Your instructions | Print, exactly as they appear in the listing below, the lines from the line with "Task: Open the chat monitor support icon" to the line with "The width and height of the screenshot is (846, 417).", with both end lines kept.

Information provided |
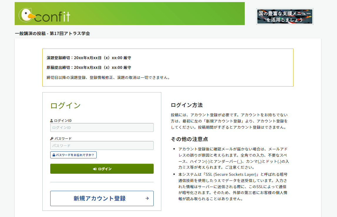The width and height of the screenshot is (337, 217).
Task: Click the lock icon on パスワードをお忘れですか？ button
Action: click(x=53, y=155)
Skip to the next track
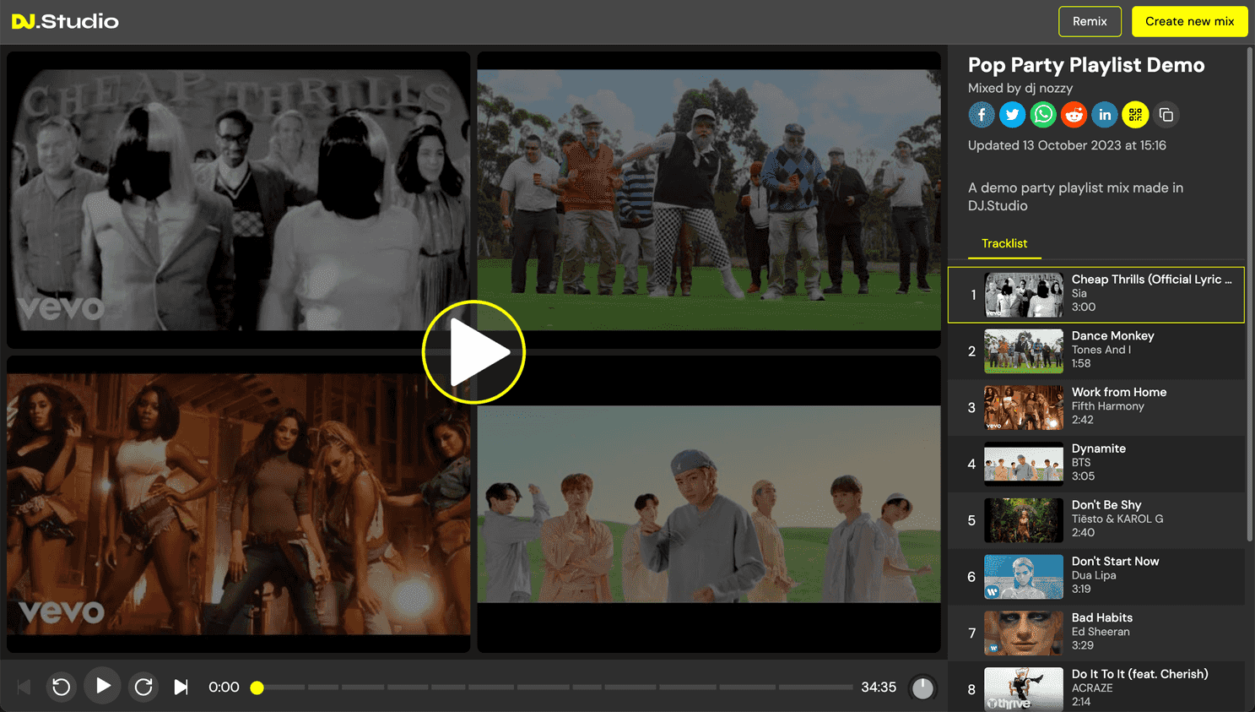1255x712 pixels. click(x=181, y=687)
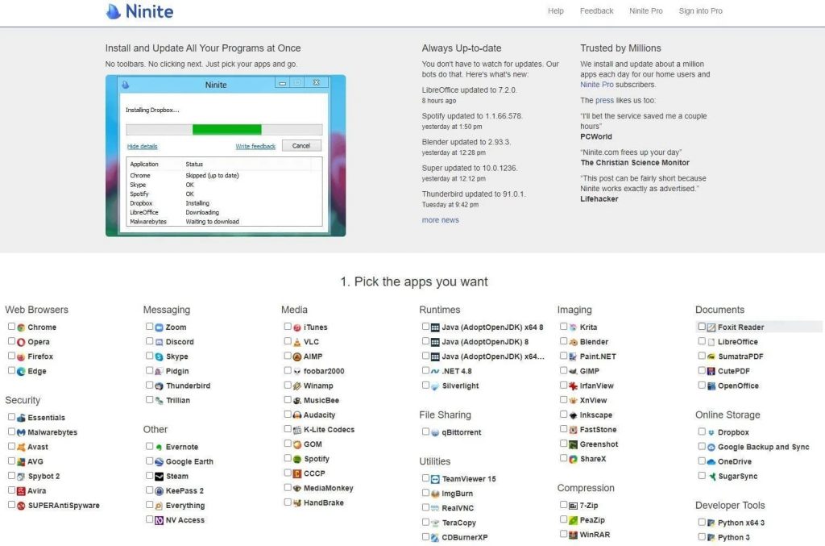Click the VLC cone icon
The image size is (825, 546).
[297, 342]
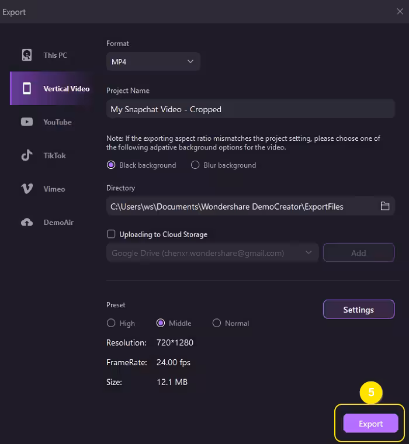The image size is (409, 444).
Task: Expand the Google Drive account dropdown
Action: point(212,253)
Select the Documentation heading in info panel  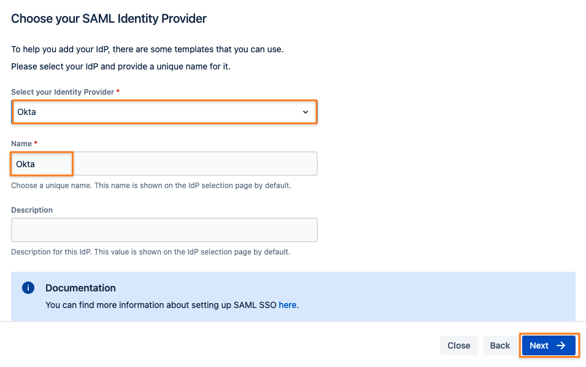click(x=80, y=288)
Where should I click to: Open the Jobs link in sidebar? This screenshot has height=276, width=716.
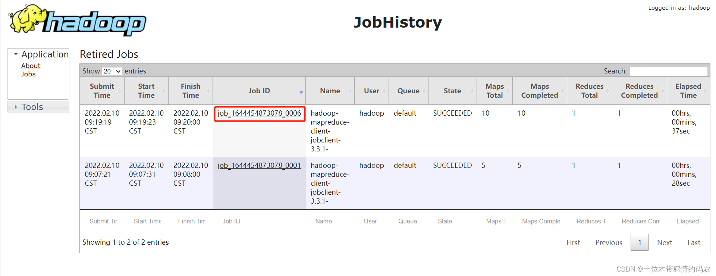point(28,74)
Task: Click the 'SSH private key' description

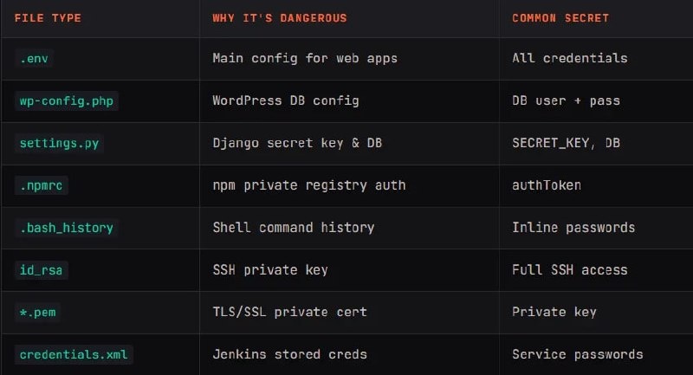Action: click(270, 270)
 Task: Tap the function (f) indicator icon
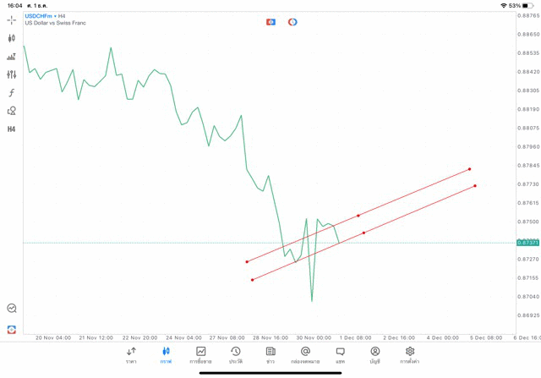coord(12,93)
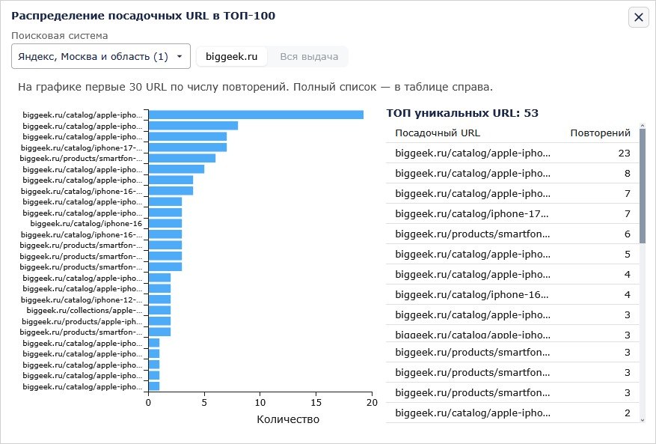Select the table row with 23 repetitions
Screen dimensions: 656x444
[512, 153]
* * *
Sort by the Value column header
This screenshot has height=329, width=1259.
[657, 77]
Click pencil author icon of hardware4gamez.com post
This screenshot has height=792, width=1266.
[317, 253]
* * *
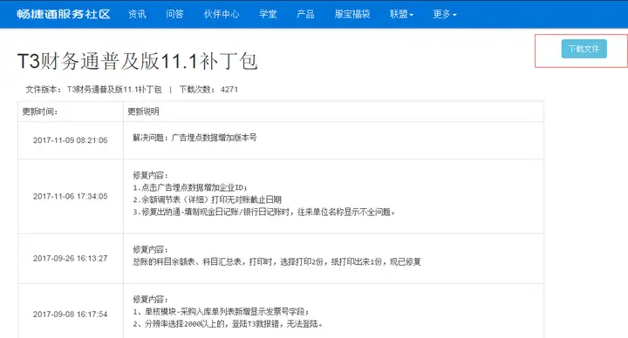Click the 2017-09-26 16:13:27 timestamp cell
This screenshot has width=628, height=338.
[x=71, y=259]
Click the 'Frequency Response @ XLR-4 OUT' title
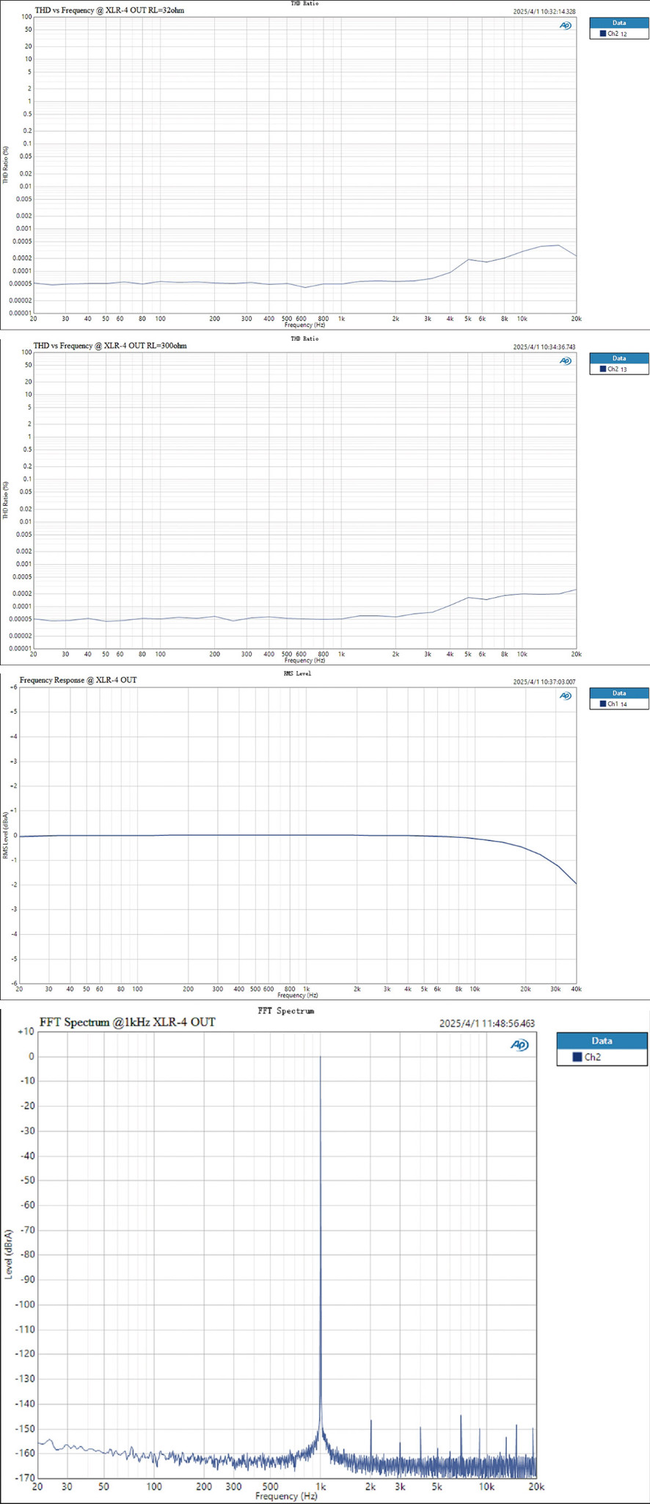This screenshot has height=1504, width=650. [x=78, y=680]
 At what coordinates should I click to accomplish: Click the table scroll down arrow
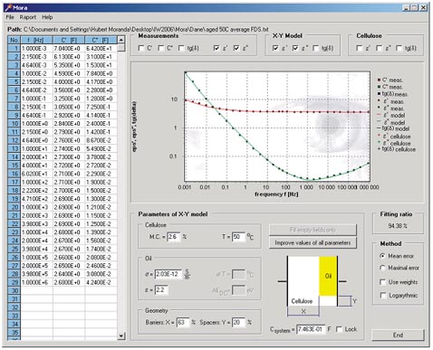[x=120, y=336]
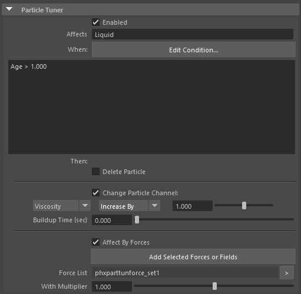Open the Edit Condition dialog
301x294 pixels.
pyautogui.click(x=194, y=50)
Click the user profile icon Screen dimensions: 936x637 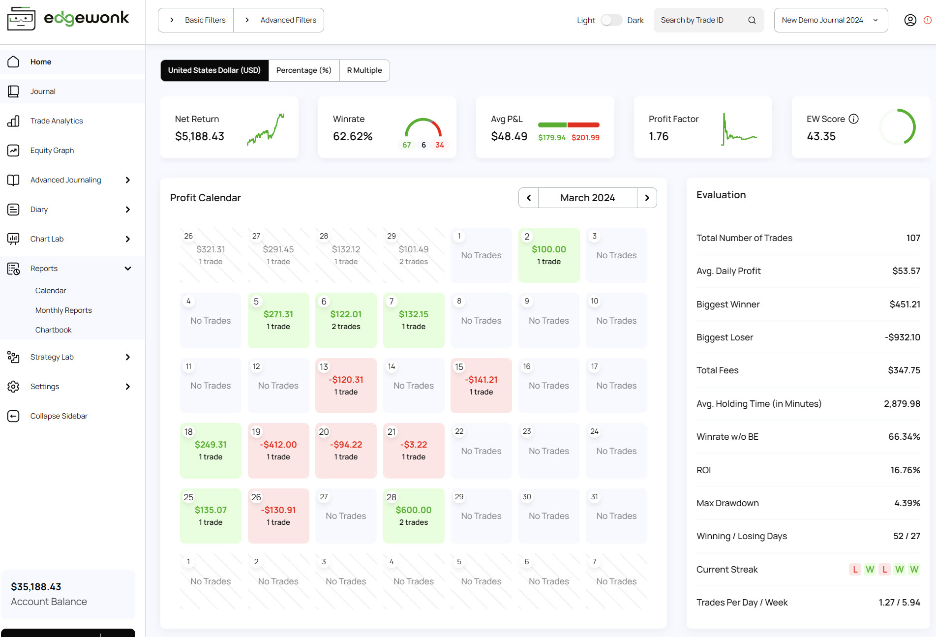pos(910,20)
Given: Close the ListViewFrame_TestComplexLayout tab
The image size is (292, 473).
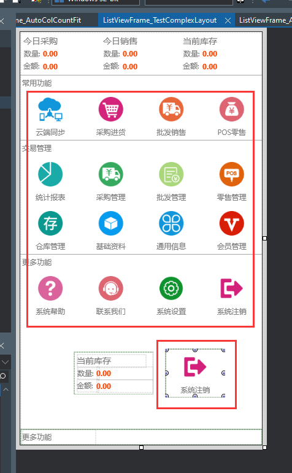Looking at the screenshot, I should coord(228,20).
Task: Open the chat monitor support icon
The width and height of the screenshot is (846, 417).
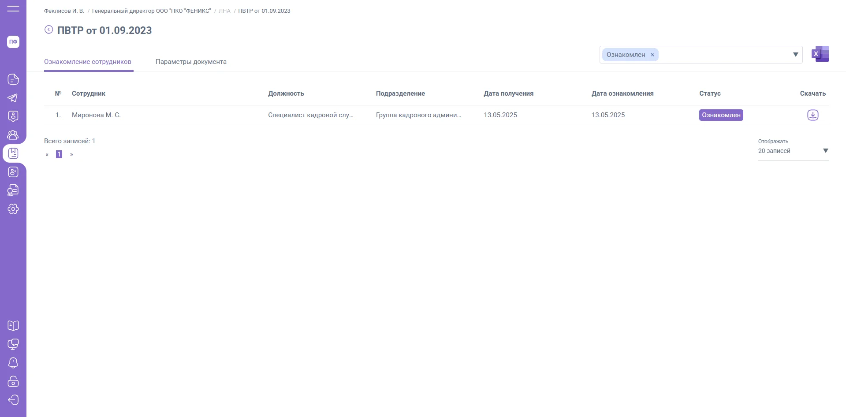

Answer space |
Task: Open the chat monitor support icon
The width and height of the screenshot is (846, 417).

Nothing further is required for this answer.